If an object has a displacement function #s(t)=t-ln(2t+1)# where #t# is in seconds and #t>=0#, can you find the distance travelled in the first 2 seconds?

1 Answer
Mar 19, 2017

#= 3/2 + ln (2/5) #

Explanation:

Displacement is given by:

#s(t)=t-ln(2t+1)#

We can see that the change in displacement (the vector quantity that measures spatial differences) during the period #t in [0,2]# would simply be:

#s(2) - s(0) = 2 ln 5#.

But that is not necessarily the distance (the scalar quantity that measures spatial differences) travelled by the object in #t in [0,2]#.
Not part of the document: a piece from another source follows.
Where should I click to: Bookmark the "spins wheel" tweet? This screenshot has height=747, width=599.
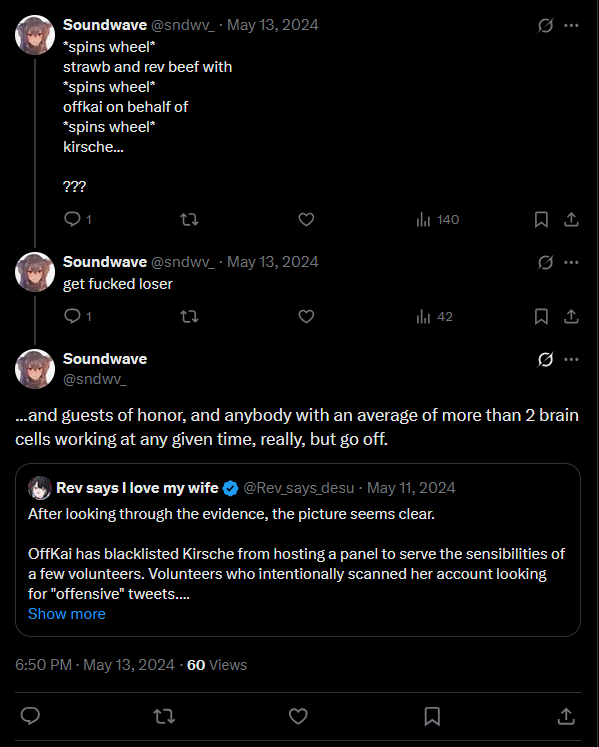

Solving the displacement equation looks tricky, ie we need to solve:

#t-ln(2t+1) = 0#

I am not sure how you do that simply, so, despite the Pre-Calc classification, from calculus , we can see that velocity is:

#v(t) = dot s(t) =1-2/(2t+1)#

#v(t) = 0 implies 1-2/(2t+1) = 0 implies t = 1/2#

So, just to make it clear:

#v(0) = -1#, object is moving to left

#v(1/2) = 0#, object has stopped moving

#v(2) = 3/5#, object is moving to right

To obtain the distance travelled, we need to look at the displacements at these 3 points:

#s(0) = 0#, object is moving to left

#s(1/2) = 1/2 - ln 2 approx -0.2#

#s(2) = 2 - ln 5 approx 0.4#, object is moving to right

So the distance #s_(0,2)# moved during the period #t in [0,2]# is:

#s_(0,2) = 2 - ln 5 + abs(1/2 - ln 2)#

#= 3/2 + ln (2/5) #